Single by Miho Nakayama with Mayo

from the album Treasury
- Language: Japanese
- English title: A Present for the Future
- B-side: "Darlin'"
- Released: November 1, 1996
- Recorded: 1996
- Genre: J-pop
- Length: 4:27
- Label: King Records
- Composer: Mayo Okamoto
- Lyricists: Mayo Okamoto; Miho Nakayama;

Miho Nakayama singles chronology
| "True Romance" (1996) | "Mirai e no Present" (1996) | "March Color" (1997) |

Mayo Okamoto singles chronology
| "Forever" (1996) | "Mirai e no Present" (1996) | "Alone" (1996) |

= Mirai e no Present =

1996 single by Miho Nakayama and Mayo Okamoto

"Mirai e no Present" (未来へのプレゼント, Mirai e no Purezento) is the 35th single by Japanese entertainer Miho Nakayama and a collaboration with Mayo Okamoto (as "Mayo"). Written by Okamoto and Nakayama, the single was released on November 1, 1996, by King Records.

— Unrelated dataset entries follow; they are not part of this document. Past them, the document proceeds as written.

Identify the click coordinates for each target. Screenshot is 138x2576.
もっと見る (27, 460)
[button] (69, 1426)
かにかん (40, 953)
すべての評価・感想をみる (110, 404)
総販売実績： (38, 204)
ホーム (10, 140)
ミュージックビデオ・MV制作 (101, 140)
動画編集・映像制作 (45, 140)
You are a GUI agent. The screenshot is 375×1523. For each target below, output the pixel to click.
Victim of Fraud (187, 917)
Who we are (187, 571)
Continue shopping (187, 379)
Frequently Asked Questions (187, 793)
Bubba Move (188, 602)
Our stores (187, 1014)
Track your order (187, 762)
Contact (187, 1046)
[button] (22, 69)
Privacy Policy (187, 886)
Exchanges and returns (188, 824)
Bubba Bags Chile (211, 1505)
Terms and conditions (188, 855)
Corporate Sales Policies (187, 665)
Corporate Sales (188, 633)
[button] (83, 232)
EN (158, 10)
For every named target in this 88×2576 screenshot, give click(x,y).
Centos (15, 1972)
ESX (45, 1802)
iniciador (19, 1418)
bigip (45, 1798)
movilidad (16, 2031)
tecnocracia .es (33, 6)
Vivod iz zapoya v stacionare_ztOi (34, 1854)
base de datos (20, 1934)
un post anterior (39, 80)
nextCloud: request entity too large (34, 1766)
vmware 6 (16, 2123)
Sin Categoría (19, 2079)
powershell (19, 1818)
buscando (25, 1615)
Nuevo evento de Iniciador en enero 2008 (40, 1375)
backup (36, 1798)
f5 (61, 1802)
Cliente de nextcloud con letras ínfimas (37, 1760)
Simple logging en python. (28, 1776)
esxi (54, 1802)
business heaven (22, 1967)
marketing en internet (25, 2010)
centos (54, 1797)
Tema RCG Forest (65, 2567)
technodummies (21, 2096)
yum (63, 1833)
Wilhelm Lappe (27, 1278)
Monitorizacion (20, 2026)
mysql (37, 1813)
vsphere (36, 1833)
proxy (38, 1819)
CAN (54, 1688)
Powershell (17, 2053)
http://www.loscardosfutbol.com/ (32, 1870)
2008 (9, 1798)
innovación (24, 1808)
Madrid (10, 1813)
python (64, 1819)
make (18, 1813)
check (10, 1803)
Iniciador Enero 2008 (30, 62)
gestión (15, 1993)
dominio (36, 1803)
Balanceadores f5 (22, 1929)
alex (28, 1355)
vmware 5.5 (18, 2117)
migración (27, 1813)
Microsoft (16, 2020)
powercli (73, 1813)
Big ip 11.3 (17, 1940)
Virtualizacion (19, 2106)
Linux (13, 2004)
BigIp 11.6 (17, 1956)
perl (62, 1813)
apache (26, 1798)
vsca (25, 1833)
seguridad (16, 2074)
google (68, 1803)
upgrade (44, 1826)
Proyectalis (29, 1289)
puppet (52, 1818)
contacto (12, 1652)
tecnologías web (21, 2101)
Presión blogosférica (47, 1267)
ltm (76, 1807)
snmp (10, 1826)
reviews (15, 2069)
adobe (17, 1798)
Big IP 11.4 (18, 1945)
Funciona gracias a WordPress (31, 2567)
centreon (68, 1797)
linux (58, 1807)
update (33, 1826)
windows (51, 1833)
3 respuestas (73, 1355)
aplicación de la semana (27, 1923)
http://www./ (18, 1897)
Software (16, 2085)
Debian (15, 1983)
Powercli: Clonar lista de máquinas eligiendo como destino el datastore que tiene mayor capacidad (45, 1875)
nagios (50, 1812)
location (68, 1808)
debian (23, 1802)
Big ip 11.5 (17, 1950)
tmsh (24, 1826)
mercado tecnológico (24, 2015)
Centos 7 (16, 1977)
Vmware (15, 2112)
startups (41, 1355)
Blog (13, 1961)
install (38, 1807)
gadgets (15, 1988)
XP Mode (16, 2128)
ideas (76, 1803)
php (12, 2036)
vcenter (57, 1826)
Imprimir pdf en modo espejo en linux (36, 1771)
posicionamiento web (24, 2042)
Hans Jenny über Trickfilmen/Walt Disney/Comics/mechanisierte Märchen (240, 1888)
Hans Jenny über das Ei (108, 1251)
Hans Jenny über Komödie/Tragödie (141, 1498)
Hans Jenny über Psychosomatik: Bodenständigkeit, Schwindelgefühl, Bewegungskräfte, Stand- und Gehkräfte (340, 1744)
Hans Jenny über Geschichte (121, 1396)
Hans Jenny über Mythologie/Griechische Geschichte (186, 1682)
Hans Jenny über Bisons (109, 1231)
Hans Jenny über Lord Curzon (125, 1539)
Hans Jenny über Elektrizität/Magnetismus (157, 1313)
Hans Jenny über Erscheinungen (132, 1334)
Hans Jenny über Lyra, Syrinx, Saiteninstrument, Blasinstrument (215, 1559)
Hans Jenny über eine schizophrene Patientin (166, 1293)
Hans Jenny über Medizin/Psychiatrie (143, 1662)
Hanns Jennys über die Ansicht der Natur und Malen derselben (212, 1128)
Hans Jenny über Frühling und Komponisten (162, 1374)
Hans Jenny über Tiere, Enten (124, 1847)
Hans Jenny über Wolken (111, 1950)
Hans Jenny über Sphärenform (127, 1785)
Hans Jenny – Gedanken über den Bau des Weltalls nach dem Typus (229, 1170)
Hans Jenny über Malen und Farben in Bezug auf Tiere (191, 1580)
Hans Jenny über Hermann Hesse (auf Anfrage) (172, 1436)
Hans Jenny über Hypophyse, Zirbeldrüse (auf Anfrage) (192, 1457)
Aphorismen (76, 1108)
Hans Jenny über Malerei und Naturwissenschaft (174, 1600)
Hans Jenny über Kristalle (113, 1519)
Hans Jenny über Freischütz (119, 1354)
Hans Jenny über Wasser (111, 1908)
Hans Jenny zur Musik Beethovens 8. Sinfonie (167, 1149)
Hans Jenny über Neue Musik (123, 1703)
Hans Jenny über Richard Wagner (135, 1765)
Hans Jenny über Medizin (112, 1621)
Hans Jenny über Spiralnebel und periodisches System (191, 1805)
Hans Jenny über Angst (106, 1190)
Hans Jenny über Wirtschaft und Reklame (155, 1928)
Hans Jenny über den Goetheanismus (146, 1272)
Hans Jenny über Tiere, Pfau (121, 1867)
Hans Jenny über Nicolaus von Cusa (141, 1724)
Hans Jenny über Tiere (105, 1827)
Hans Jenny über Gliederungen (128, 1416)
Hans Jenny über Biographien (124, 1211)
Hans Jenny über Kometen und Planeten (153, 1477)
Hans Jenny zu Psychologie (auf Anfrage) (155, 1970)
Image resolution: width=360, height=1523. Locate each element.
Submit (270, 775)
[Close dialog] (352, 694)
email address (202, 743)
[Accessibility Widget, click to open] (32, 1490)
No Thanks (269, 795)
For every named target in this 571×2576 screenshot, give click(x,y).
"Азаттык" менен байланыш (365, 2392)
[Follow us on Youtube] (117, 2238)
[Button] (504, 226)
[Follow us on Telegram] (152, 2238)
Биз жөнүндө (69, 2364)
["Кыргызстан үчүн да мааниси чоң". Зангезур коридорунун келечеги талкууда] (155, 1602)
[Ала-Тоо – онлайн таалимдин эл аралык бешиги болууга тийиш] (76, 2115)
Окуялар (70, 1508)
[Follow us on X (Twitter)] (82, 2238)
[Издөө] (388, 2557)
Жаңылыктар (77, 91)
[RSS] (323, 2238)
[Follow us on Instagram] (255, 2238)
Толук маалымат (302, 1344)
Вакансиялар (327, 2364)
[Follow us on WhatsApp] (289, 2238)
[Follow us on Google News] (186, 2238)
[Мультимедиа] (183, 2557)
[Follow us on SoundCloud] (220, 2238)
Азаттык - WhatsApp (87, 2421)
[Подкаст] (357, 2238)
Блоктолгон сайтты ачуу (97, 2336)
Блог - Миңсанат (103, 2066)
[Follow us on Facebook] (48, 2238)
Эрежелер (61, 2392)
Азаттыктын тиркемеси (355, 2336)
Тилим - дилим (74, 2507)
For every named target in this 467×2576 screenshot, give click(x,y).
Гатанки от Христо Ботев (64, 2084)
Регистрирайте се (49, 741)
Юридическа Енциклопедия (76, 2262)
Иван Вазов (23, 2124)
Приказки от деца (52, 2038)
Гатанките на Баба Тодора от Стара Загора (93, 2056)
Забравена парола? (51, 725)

==Background and release==
"Mirai e no Present" was Nakayama's second collaboration single since "Sekaijū no Dare Yori Kitto" in 1992. Co-writer Okamoto performed backing vocals on the song; she later on self-covered the song as "Will... (Mirai e no Present)" on her 1997 album Smile.

The song was used as the theme song of the Fuji TV drama series Oishī Kankei (おいしい関係), which also starred Nakayama. The B-side, "Darlin", was used by Astel Tokyo on a commercial that also featured Nakayama.

"Mirai e no Present" peaked at No. 6 on Oricon's weekly singles chart, becoming her last career top-10 single. It sold over 409,000 copies and was Nakayama's last single to be certified Platinum by the RIAJ.

==Track listing==

8cm CD single
| No. | Title | Lyrics | Music | Arrangement | Length |
|---|---|---|---|---|---|
| 1. | "Mirai e no Present" (Mirai e no Purezento (未来へのプレゼント; "A Present for the Future")) | Mayo Okamoto; Miho Nakayama; | Okamoto | Tomoji Sogawa | 4:27 |
| 2. | "Darlin'" | Nakayama | Chika Ueda | Etsuko Yamakawa | 3:57 |
| 3. | "Mirai e no Present" (Original Karaoke) |  |  |  | 4:27 |
| 4. | "Darlin'" (Original Karaoke) |  |  |  | 3:55 |

==Charts==

| Chart (1996) | Peak position |
|---|---|
| Oricon Weekly Singles Chart | 6 |

== Certification ==

| Region | Certification | Certified units/sales |
| Japan (RIAJ) | Platinum | 400,000^{^} |
^{^} Shipments figures based on certification alone.